In January, the US government imposed sanctions targeting Russian producers and tankers, disrupting Russian supply and tightening ship availability. Russia’s oil imports by India, the world’s third-biggest oil importer and consumer, shrank marginally to about 30.5% in February, while that of Latin America rose to 9%, the highest since December 2021, the data showed.

Centre launches first critical mineral exploration license auction

India launched its first-ever auction of critical minerals Exploration Licences (ELs) for 13 exploration blocks. The licenses are for the exploration blocks for minerals like REE (rare earth elements), zinc, diamond, copper, PGE (platinum group minerals) and others, ET reported.

Union Coal and Mines Minister G Kishan Reddy said the exploration could take place in Andhra Pradesh, Gujarat, Jharkhand, Maharashtra, Uttar Pradesh, Chhattisgarh, Rajasthan and Karnataka. The exclusive exploration access would empower private companies to explore up to 1,000 square metres per licence, Reddy said.

EU ambassador to China urges Beijing to stop building coal-fired power plants

The EU’s ambassador to China Jorge Toledo “urged Beijing to stop building coal-fired power plants, saying that its rapid approval of new projects was increasingly at odds with its green ambitions”, The Guardian reported. Toledo lamented the increase in China’s coal approvals in the second half of last year. Beijing approved 66.7GW of new coal-fired power capacity in 2024, the majority in the final months of the year. One gigawatt is the equivalent of a large coal power plant.” Meanwhile, China’s imports of coal have increased 2.1% year-on-year, reaching a record high of 76 million tonnes for the January-February period, Reuters reported.

US withdrawing from plan to help major polluters move from coal?

The US is set to quit the Just Energy Transition Partnership (JETP), reported Reuters. JETPs are a collaboration of rich countries to help developing countries transition from coal to cleaner energy sources, the newswire added. Currently, JETP consists of 10 donor nations, first announced at COP26 in Glasgow in 2021. South Africa, Indonesia, Vietnam and Senegal were subsequently announced to be the first beneficiaries of the loans, financial guarantees and grants, the article explains.

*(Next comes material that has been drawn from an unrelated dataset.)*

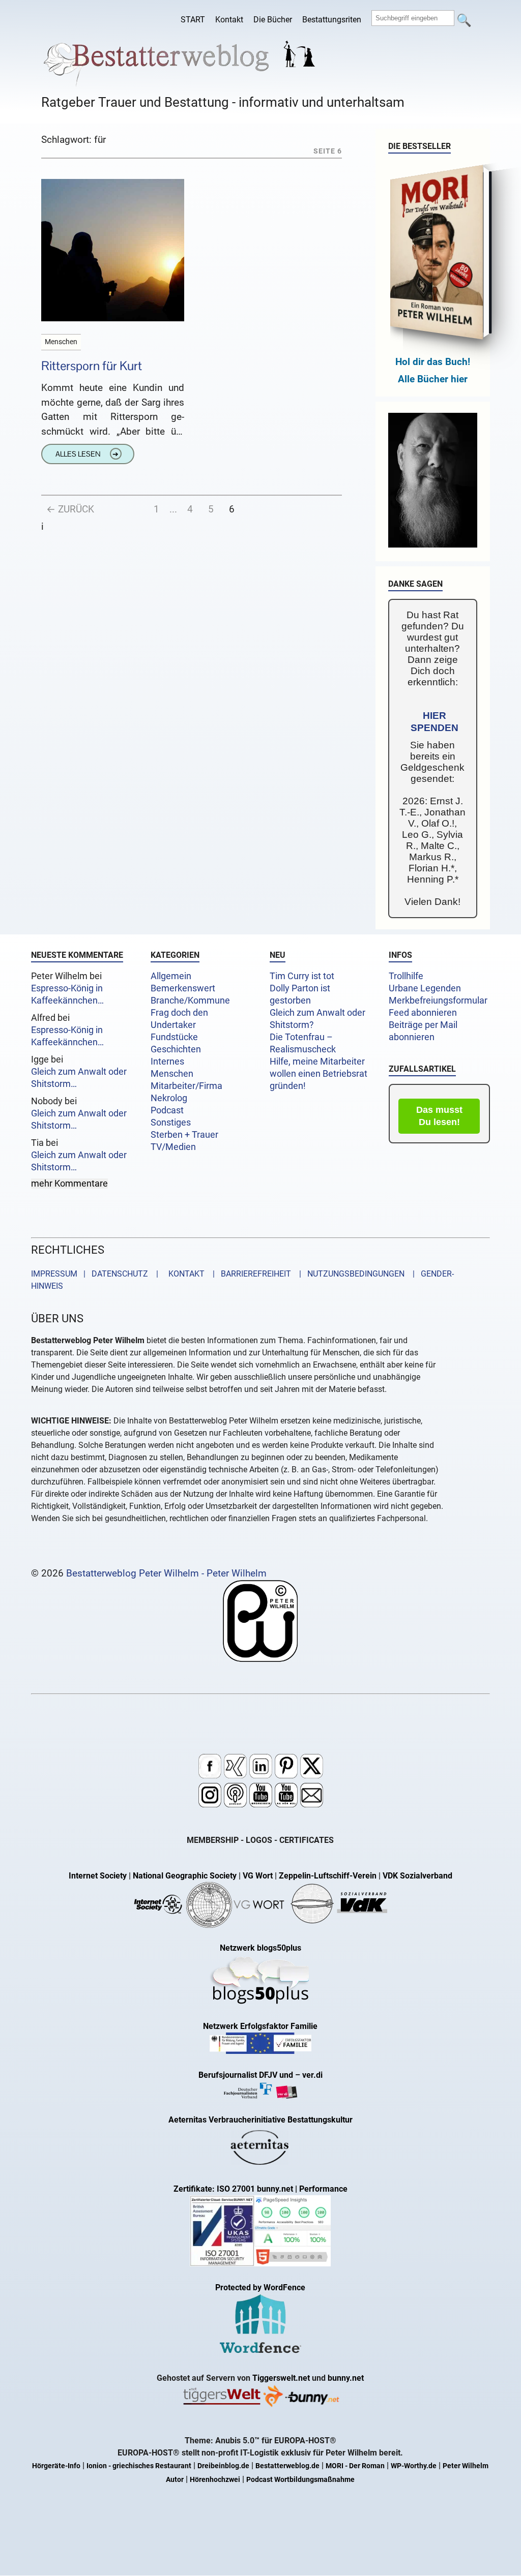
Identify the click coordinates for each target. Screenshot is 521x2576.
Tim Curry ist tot (302, 976)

Since Donald Trump took office, the US has “slashed foreign aid and championed development of fossil fuels”, it notes. US commitments for Indonesia and Vietnam within the JETP exceeded $3bn in total, mostly through commercial loans and, for South Africa, $1.063bn out of a wider $11.6bn pledged for the country, the report stated. 

Wall Street is making millions betting against green laws?

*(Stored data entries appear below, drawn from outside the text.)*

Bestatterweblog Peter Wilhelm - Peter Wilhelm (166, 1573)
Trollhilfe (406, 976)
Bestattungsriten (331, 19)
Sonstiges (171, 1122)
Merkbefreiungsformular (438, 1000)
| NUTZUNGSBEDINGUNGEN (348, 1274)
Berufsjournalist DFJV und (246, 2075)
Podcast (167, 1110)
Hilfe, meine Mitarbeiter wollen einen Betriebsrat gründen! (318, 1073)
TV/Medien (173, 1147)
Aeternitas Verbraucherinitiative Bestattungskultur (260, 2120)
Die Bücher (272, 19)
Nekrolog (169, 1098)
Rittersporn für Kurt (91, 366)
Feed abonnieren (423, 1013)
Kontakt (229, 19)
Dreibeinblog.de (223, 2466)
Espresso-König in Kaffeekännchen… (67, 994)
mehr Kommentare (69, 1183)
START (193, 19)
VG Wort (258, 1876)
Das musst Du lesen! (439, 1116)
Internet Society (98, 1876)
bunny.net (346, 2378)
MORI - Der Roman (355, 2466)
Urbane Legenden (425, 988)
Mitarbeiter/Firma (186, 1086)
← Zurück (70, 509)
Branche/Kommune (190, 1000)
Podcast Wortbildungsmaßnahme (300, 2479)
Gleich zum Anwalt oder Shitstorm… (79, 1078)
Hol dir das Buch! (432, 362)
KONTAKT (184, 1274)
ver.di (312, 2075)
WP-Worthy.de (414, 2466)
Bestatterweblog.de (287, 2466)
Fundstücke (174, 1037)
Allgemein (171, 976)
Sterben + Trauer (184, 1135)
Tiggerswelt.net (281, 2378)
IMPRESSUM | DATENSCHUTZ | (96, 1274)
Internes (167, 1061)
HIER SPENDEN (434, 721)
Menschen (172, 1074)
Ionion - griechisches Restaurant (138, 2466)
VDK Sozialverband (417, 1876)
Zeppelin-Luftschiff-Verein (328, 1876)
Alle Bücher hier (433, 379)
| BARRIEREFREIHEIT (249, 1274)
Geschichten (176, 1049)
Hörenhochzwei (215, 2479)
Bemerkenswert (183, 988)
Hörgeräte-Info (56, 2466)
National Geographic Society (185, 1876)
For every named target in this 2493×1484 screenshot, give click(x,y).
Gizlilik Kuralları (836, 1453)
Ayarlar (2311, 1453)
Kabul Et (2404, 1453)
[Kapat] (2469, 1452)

Fossil fuel and mining firms won $92 billion of public money from states, reported the Guardian. “Financial speculators are investing in a growing number of lawsuits against governments over environmental laws and other regulations that affect profits, often generating lucrative awards”, the article adds. 

The sector of litigation finance earlier thrived in the realm of car crashes and employment claims. offering to finance lawsuits in exchange for a cut of any payout, now, they are financing massive arbitration lawsuits launched by companies against governments, where claims can stretch to tens of billions of dollars, the report noted adding that these cases come under a little-known area of international law called investor-state dispute settlement (ISDS), which allows corporations to sue countries for actions that hurt their profits.

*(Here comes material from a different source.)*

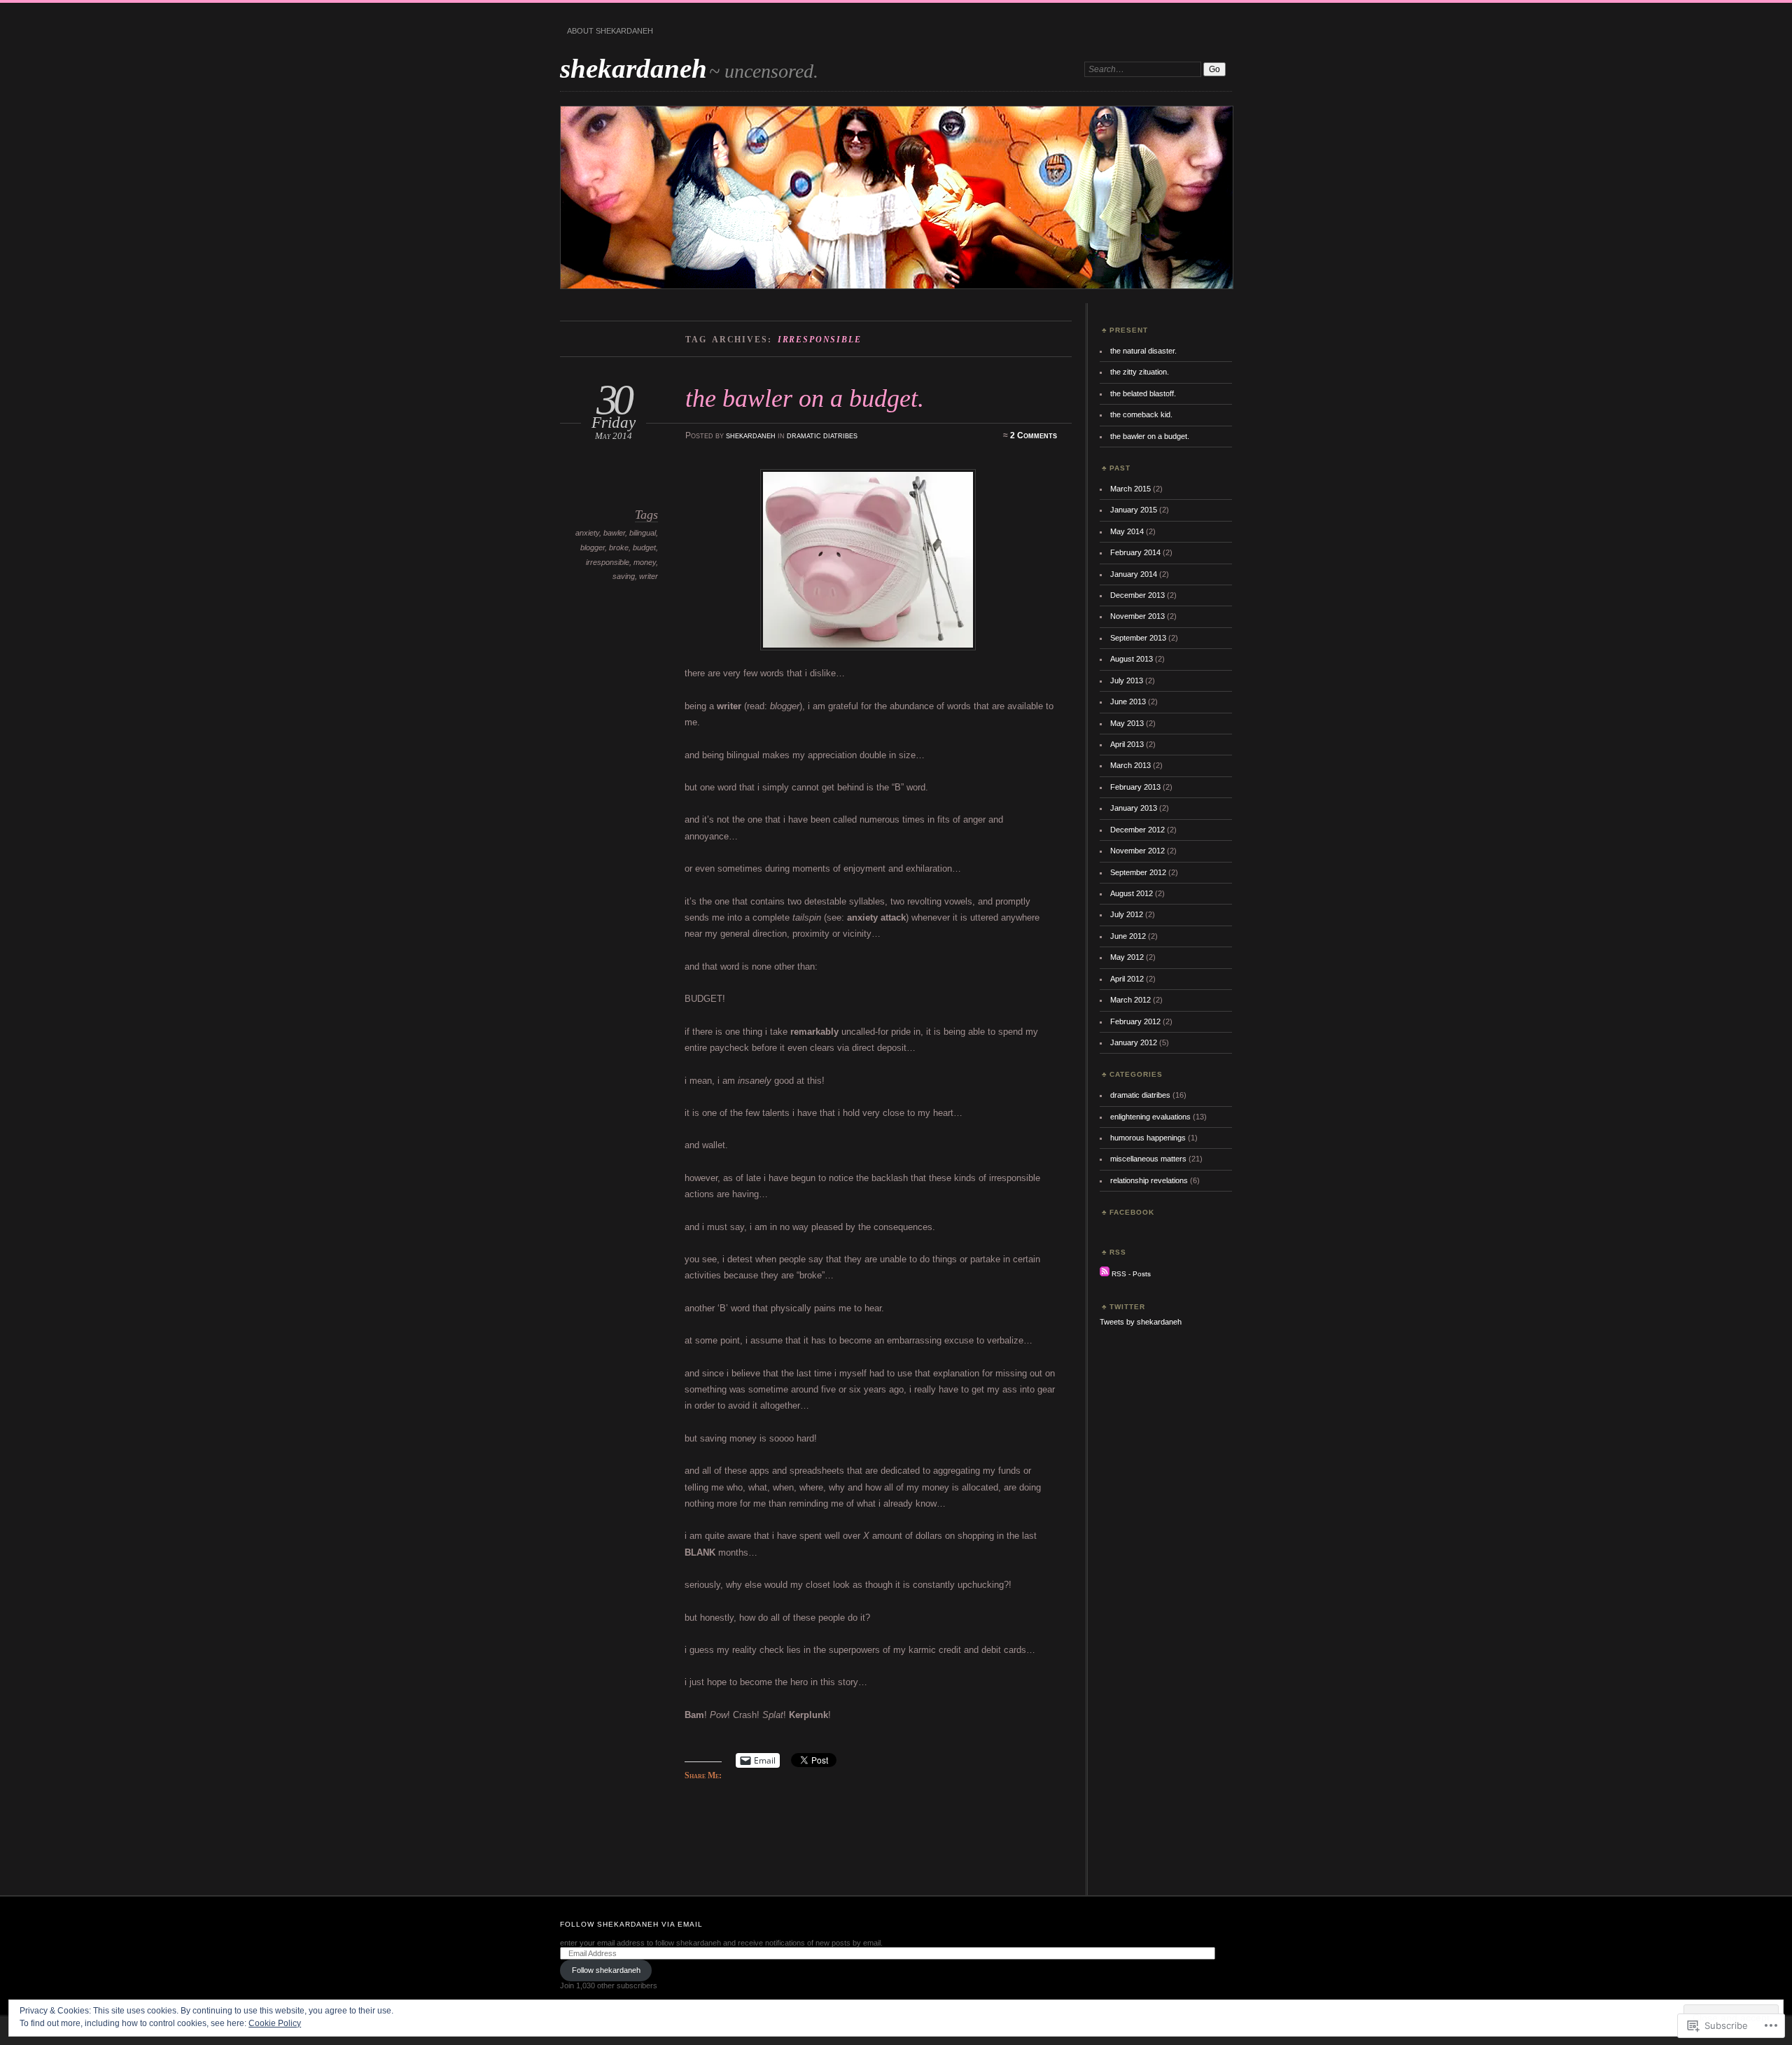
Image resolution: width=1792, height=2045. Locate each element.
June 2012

Government announces plans to axe oil and gas windfall tax in 2030

The UK government is eying plans for a ‘prosperous and sustainable’ shift away from North Sea oil and gas. The Department of Energy Security and Net-Zero will now talk to communities, businesses, trade unions, workers and environmental groups to create a plan for phased transition for oil and gas workers, reported Independent. The government will look for views on how to foster a “prosperous and sustainable” transition away from oil and gas, while turning the North Sea into a “hub for clean technologies”, such as renewables, hydrogen and carbon capture and storage (CCS), added BusinessGreen.